ADL Credits Trump Supporters With Spike in anti-Semitic Tweets Aimed at Journalists

'A half century ago, the KKK burned crosses. Today, extremists are burning up Twitter,' says Anti-Defamation League chief.

Journalist Julia Ioffe was targeted in anti-semitic tweets after writing a profile of Donald Trump's wife Melania.
Journalist Julia Ioffe was targeted in anti-semitic tweets after writing a profile of Donald Trump's wife Melania. Screenshot/Twitter

An Anti-Defamation League task force tracking a “spike” in online harassment of journalists credited self-identified supporters of Donald Trump with the lion’s share of the anti-Semitic tweets aimed at reporters and broadcasters.

While emphasizing that the study does not imply that the Republican presidential nominee’s campaign supports or endorses the Twitter activity, the task force noted that the terms that appear most frequently in the bios of the 1,600 Twitter users who account for more than two-thirds of the anti-Semitic tweets aimed at journalists are “Trump,” “nationalist,” “conservative” and “white.”

The study saw a significant uptick in anti-Semitic tweets from January to July as coverage of the presidential campaign intensified.

The report identified 2.6 million anti-Semitic tweets between August 2015 and July 2016 with an estimated reach of 10 billion impressions, which the task force believes “contributed to reinforcing and normalizing anti-Semitic language – particularly racial slurs and anti-Israel statements – on a massive scale.”

Of those 2.6 million tweets, ADL focused its analysis on tweets directed at 50,000 journalists in the United States, finding 19,253 anti-Semitic tweets directed at them. Of those, a disproportionate number were directed at a small number of journalists. The top 10 most targeted journalists, who received 83 percent of the overtly anti-Semitic tweets, were all Jewish, including columnist Ben Shapiro of DailyWire.com, Tablet’s Yair Rosenberg, The Atlantic’s Jeffrey Goldberg, The New York Times’ Jonathan Weisman, CNN’s Sally Kohn and Bethany Mandel of the New York Post.

The ADL said it will provide a list of offending accounts to Twitter; the social media platform has previously deactivated 21 percent of the accounts responsible for the tweets aimed at journalists.

“The spike in hate we’ve seen online this election cycle is extremely troubling and unlike anything we have seen in modern politics,” said ADL CEO Jonathan Greenblatt. “A half century ago, the KKK burned crosses. Today, extremists are burning up Twitter. We are concerned about the impact of this hate on the ability of journalists to do their job and on free speech, which is why we established this Task Force.”

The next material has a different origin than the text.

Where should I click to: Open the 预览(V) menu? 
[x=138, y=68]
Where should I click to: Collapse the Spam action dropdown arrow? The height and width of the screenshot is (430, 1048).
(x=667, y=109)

While much of the online harassment of journalists was sent anonymously, the ADL noted that they originated with a number of overlapping “communities” associated with the alt-right and white nationalist movements. It also identified two neo-Nazis responsible for some of the attacks: Andrew Anglin, founder of the white supremacist website “The Daily Stormer,” and Lee Rogers of Infostormer (formerly The Daily Slave).

“While both are banned from Twitter, they have encouraged their followers to tweet anti-Semitic language and memes at Jewish journalists,” according to the task force.

ADL formed the task force in June.

The advisers to the ADL Task Force on Harassment and Journalism are Mandel; Danielle Citron, professor of law at the University of Maryland; Steve Coll, dean of the Columbia University Graduate School of Journalism; Todd Gitlin, professor and chair of the doctoral program at Columbia Journalism School; Brad Hamm, dean of the Medill School of Journalism at Northwestern University; Shawn Henry, retired executive assistant director of the Federal Bureau of Investigation, and Leon Wieseltier of The Atlantic and the Brookings Institution.